DATA FOR THIS TASK below:
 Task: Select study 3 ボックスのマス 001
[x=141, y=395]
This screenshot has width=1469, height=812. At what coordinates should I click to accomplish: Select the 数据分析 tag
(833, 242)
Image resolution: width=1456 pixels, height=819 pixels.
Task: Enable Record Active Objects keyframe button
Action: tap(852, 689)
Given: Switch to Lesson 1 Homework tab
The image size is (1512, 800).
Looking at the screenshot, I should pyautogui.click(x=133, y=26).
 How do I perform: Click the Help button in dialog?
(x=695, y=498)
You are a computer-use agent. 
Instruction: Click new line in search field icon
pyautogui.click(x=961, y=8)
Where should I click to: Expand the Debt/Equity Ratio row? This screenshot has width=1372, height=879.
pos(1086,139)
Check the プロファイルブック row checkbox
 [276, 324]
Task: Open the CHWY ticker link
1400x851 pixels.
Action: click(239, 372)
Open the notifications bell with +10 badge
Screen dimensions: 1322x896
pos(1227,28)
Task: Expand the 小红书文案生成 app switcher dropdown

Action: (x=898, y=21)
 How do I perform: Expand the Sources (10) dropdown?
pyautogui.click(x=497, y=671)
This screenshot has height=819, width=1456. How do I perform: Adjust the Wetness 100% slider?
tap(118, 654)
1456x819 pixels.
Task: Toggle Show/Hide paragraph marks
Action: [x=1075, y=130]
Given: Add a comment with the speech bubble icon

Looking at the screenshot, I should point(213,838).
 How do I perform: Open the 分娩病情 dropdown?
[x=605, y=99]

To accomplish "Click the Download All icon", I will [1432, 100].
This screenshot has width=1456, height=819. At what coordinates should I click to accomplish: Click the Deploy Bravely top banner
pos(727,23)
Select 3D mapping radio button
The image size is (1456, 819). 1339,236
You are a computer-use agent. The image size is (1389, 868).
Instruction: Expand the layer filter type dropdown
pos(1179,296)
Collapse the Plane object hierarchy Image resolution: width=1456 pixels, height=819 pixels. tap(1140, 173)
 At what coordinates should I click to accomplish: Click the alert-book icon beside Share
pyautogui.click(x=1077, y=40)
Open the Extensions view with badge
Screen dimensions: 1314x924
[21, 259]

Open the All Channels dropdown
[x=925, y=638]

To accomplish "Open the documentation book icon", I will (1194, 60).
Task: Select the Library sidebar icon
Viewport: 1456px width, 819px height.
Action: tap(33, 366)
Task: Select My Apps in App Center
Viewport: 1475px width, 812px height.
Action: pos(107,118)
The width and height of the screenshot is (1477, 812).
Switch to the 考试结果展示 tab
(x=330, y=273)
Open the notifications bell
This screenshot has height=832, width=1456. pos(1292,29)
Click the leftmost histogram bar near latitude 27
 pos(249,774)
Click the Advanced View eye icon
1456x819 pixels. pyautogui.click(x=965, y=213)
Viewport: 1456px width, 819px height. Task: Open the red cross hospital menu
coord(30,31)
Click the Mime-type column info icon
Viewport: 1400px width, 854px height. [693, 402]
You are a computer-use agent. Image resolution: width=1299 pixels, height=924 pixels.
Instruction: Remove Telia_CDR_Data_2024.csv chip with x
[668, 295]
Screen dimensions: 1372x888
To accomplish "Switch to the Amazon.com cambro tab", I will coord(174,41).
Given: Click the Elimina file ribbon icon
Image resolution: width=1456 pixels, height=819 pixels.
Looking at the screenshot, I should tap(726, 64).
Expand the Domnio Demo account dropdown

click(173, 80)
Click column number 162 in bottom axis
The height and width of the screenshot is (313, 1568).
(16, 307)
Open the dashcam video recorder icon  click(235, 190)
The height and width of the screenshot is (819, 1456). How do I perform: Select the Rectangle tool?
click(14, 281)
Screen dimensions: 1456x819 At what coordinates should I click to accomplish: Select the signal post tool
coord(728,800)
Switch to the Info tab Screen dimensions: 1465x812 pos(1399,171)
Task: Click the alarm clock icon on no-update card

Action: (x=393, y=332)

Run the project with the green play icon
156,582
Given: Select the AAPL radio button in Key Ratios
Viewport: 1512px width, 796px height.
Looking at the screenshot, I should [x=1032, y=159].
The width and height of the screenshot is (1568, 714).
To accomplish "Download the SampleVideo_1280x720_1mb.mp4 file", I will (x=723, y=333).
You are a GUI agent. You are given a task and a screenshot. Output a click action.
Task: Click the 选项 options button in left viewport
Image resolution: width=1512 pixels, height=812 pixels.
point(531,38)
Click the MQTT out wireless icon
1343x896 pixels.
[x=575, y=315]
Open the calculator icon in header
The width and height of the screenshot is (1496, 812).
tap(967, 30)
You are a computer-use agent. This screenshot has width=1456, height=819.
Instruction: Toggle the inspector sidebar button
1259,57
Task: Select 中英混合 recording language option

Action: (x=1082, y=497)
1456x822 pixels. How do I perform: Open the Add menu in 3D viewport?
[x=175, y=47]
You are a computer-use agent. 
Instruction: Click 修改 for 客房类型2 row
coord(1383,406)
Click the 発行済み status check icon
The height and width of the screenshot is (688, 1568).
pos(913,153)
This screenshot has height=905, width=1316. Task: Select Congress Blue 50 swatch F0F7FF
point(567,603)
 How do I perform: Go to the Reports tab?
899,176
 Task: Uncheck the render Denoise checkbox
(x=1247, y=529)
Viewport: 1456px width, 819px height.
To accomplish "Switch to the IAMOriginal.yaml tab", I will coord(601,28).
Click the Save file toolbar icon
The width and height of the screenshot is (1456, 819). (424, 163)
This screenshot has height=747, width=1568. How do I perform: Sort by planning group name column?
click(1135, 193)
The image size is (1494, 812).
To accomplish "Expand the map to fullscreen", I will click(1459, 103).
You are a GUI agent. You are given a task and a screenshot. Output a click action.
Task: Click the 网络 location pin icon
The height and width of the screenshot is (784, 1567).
End of DATA FOR THIS TASK.
» DIRECTIONS FOR THIS TASK: Repeat exactly the lines of the listing above, from the one with "Click the MQTT out wireless icon" down to the one with "The image size is (1494, 812)."; both of those lines belong in the range.

» ANSWER BELOW:
Click the MQTT out wireless icon
1343x896 pixels.
[x=575, y=315]
Open the calculator icon in header
The width and height of the screenshot is (1496, 812).
tap(967, 30)
You are a computer-use agent. This screenshot has width=1456, height=819.
Instruction: Toggle the inspector sidebar button
1259,57
Task: Select 中英混合 recording language option

Action: (x=1082, y=497)
1456x822 pixels. How do I perform: Open the Add menu in 3D viewport?
[x=175, y=47]
You are a computer-use agent. 
Instruction: Click 修改 for 客房类型2 row
coord(1383,406)
Click the 発行済み status check icon
The height and width of the screenshot is (688, 1568).
pos(913,153)
This screenshot has height=905, width=1316. Task: Select Congress Blue 50 swatch F0F7FF
point(567,603)
 How do I perform: Go to the Reports tab?
899,176
 Task: Uncheck the render Denoise checkbox
(x=1247, y=529)
Viewport: 1456px width, 819px height.
To accomplish "Switch to the IAMOriginal.yaml tab", I will coord(601,28).
Click the Save file toolbar icon
The width and height of the screenshot is (1456, 819). (424, 163)
This screenshot has height=747, width=1568. How do I perform: Sort by planning group name column?
click(1135, 193)
The image size is (1494, 812).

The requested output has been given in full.